WORK ITEM: If a line of the data below contains the string "Bedroom", copy it into your answer.

TASK MATERIAL:
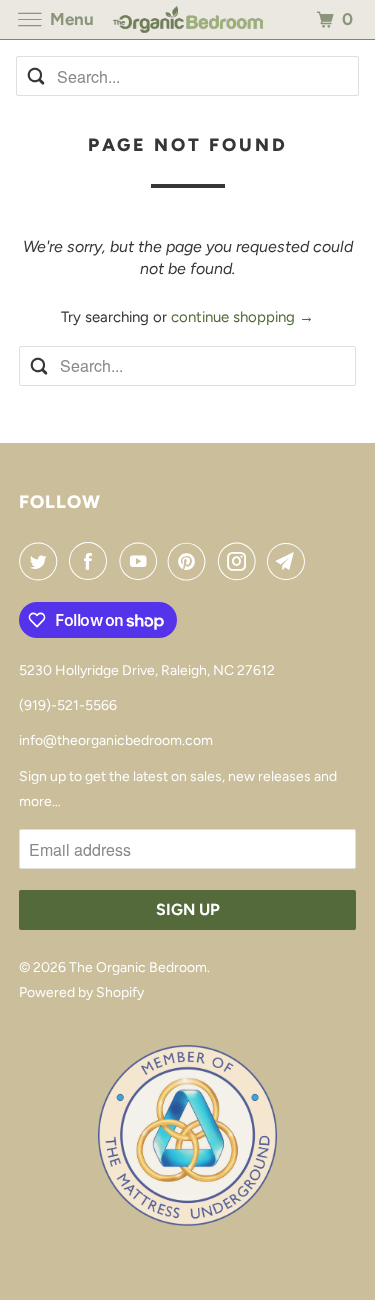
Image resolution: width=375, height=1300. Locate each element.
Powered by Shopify (81, 992)
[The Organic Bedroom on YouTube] (142, 561)
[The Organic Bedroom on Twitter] (42, 561)
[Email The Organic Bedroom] (290, 561)
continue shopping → (242, 317)
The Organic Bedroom (138, 967)
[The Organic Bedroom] (188, 19)
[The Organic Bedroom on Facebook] (92, 561)
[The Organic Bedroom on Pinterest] (191, 561)
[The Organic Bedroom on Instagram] (241, 561)
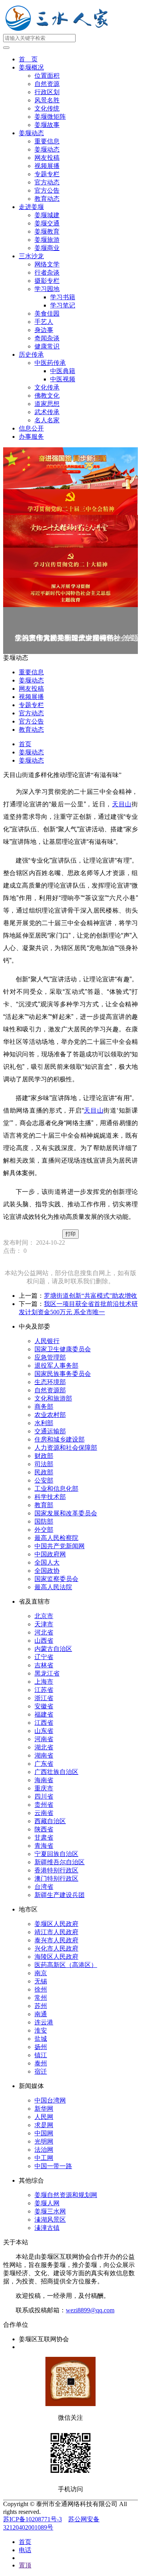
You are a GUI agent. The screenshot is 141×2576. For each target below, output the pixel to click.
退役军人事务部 (56, 1365)
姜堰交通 (47, 223)
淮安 (40, 2030)
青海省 (43, 1845)
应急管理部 (50, 1357)
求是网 (43, 2125)
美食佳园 (47, 313)
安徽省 (43, 1706)
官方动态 (47, 182)
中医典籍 (62, 371)
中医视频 (62, 379)
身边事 (43, 330)
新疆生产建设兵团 (59, 1895)
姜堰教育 (47, 231)
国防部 (43, 1521)
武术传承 (47, 412)
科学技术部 (50, 1496)
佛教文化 (47, 395)
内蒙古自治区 (53, 1648)
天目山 (122, 804)
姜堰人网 (47, 2203)
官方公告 (47, 190)
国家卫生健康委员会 (62, 1349)
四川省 (43, 1796)
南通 (40, 2014)
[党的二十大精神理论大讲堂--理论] (70, 531)
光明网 (43, 2141)
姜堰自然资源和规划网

WRITTEN ANSWER:
[The Organic Bedroom on YouTube] (142, 561)
[The Organic Bedroom on Twitter] (42, 561)
[Email The Organic Bedroom] (290, 561)
The Organic Bedroom (138, 967)
[The Organic Bedroom] (188, 19)
[The Organic Bedroom on Facebook] (92, 561)
[The Organic Bedroom on Pinterest] (191, 561)
[The Organic Bedroom on Instagram] (241, 561)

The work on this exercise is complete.